I’m afraid of leading with anger, like feudal lords and shoguns,
so certain they were right. I’d rather punch my pillow than
reach for a weapon. As Chekhov warned, when there’s a gun
in your story, someone has to pull the trigger. That’s why
we love or fear them. Shooting is the only purpose of a gun.
Ruth Bader Ginsburg Ghazal
(March 15, 1933 - September 18, 2020)
When RBG wore her silver “dissenting” collar,
she must’ve been hot under the collar.
Would men ever take their feet off her neck,
or just expect she’d rinse the ring around her collar?
Can she still see us now that she’s passed,
through the murky glass ceiling, an opaque pink collar?
A Hollywood movie and documentary memorialize
her courage and landmark cases, why we call her
notorious, buy RBG T-shirts, stickers, and face masks,
why little girls trick-or-treat in her signature lace collar.
VMI, Obergefell v. Hodges, Sessions v. Dimaya:
She met some haters among the hetero white-collars,
like The NY Post who characterized her as Darth Bader,
the cartoonists who drew her in a bulldog’s spiked collar.
But RGB laughed it off, and when Kate McKinnon
played her on SNL, bespectacled and collared,
working out—teabag punching bags, Q-tip barbells—
it might have been the wake-up caller
we ignored. Surely, we thought, she’d live forever:
Now SCOTUS is her cenotaph, a gaping shock collar.
This is Not a Test Ghazal
Voters for Hillary saw in their Rorschach test
an eerie glimmer of standard achievement tests
on which A+ girls scored lower than B- boys.

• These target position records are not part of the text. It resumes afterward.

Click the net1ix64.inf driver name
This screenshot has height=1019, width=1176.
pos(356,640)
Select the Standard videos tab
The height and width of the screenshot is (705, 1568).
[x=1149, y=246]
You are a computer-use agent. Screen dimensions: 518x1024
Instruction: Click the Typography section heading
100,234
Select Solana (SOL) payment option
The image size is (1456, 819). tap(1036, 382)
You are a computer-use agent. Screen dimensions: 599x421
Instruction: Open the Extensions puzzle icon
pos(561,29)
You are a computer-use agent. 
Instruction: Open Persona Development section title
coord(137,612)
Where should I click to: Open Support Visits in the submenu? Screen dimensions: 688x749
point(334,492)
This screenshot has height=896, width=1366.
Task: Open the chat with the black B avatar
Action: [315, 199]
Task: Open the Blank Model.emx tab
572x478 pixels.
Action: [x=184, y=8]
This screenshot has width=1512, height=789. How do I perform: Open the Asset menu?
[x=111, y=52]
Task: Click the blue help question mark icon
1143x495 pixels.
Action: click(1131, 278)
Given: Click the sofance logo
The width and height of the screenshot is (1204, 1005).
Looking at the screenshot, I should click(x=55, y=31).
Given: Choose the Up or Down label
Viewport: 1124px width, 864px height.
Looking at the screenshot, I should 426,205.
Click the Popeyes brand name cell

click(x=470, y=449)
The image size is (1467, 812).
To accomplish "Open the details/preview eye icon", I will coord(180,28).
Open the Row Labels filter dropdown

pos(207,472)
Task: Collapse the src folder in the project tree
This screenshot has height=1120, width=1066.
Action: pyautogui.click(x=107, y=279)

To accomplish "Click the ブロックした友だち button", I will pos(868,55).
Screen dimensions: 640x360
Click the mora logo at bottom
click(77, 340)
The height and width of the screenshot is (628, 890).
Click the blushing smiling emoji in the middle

These capable, full-grown women could attest
to being labeled shrill, cute, bitchy, ballbuster,
their placement tests switched out for purity tests,
screen tests, fill-in-the-blank quizzes, breast exams.
Even a female Secretary of State might be tested
for her knowledge of cookie recipes, judged
as if competing in a Miss Congeniality contest.
Then we studied ourselves—what had we done
to embody yearbook superlatives like Quietest,
Most Likely to Give In, Most Likely Not to Complain.
When did loneliest become a synonym for smartest,
ambitious become a synonym for pushy, loud?
A single factor is always decisive on a litmus test.
Will she laugh at my jokes? Or is she the jokester?
Should she smile pretty at the proctor she detests?
Never ham it up, never wear all your jewels at once.
What happens next is not the end—it’s just the latest.
Truth-or-Dare Ghazal
Now a nation of post-truth and post-D.A.R.E.,
our Prez and his son snort lines of “truth,”
then chase them with hydroxychloroquine cocktails.
They tweet conspiracies, wondering if Americans dare
question their hoodwinks and humdingers. Maybe sobriety is
letting go of what we can’t control. Maybe the truth
was always a tail we chased, but now the whole
kite’s torn, stuck in a tree. Dr. Kildare,
a fictional medical doctor, could find work on TV,
but the Prez stifles real Dr. Fauci. “The truth
will set you free, but first, it will piss you off,”
said Gloria. At the Women’s March she dared
women to put their bodies where their beliefs are
and be shrill, feisty, unafraid to speak the truth;
in a gruesome parody, the Prez now urges
Proud Boys to be shrill, issues a double-dog-dare
to “poll-watchers” and populists everywhere.
Anna Julia Cooper, Ida B. Wells, Sojourner Truth,
forerunners of Black Lives Matter, foremothers of
NOW, fought the devils. Let’s be angels who dare.
Meta Ghazal
I always wanted to write a ghazal
once I learned to pronounce it: guzzle.
All week the trees have guzzled rain—
repetitive storms like end words in a ghazal.
An uneasy susurrus accompanies this rain,
the whirlwind of potential Hurricane Gisel.
In sturm und drang, my thirst for beauty grows,
my thirst for repetition—nuzzle, puzzle, ghazal.
Palm fronds in the road, pelicans in the sky—
the opposite of the desert where a gazelle
makes graceful haste across an arid plain.
Agha Shahid Ali introduced me to the ghazal:
“he has bought grief’s lottery, bought even the rain.”
More recently, Marilyn Hacker writes political ghazals,
probes how we each contribute to “the dark times.”
Some of us bite our fingernails; some guzzle
beer, climb trees, feed birds, or play the lottery.
Others rewrite scary fairy tales—Hansel and Ghazal,
Rumplesonnet, Cindervillanelle. Our poem-thirst
to make sense of the world—a sip, then a ghazal.